WORK TASK
Each line from the start of the records through the line containing "Given: Select the 邮箱服务 envelope icon" is to be transcribed exactly, and no other line is to be included.

SUPPLIED MATERIAL
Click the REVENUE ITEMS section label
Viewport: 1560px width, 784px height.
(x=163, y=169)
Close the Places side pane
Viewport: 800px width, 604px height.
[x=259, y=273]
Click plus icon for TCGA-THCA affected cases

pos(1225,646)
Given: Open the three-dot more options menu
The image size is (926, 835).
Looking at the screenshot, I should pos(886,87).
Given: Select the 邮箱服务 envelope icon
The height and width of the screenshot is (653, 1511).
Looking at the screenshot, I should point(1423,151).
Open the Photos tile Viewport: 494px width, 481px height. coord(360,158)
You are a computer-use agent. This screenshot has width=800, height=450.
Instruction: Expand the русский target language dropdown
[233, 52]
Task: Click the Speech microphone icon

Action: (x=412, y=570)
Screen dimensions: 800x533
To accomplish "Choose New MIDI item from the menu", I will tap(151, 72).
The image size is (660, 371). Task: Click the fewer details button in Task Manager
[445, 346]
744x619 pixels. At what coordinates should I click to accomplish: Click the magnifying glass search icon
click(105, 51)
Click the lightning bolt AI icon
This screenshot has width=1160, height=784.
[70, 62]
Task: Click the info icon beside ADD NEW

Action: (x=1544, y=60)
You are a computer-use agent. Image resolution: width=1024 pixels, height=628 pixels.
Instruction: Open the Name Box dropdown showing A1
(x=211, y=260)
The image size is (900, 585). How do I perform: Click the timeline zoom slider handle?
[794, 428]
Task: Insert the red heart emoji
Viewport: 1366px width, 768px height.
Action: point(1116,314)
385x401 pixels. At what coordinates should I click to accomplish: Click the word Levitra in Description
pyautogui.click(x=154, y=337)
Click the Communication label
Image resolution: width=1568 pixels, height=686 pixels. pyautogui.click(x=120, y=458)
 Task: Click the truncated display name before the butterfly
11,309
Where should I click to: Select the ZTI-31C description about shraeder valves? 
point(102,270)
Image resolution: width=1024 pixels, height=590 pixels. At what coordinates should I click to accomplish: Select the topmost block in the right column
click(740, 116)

SOLUTION
Click the REVENUE ITEMS section label
Viewport: 1560px width, 784px height.
(x=163, y=169)
Close the Places side pane
Viewport: 800px width, 604px height.
[x=259, y=273]
Click plus icon for TCGA-THCA affected cases

pos(1225,646)
Given: Open the three-dot more options menu
The image size is (926, 835).
Looking at the screenshot, I should pos(886,87).
Given: Select the 邮箱服务 envelope icon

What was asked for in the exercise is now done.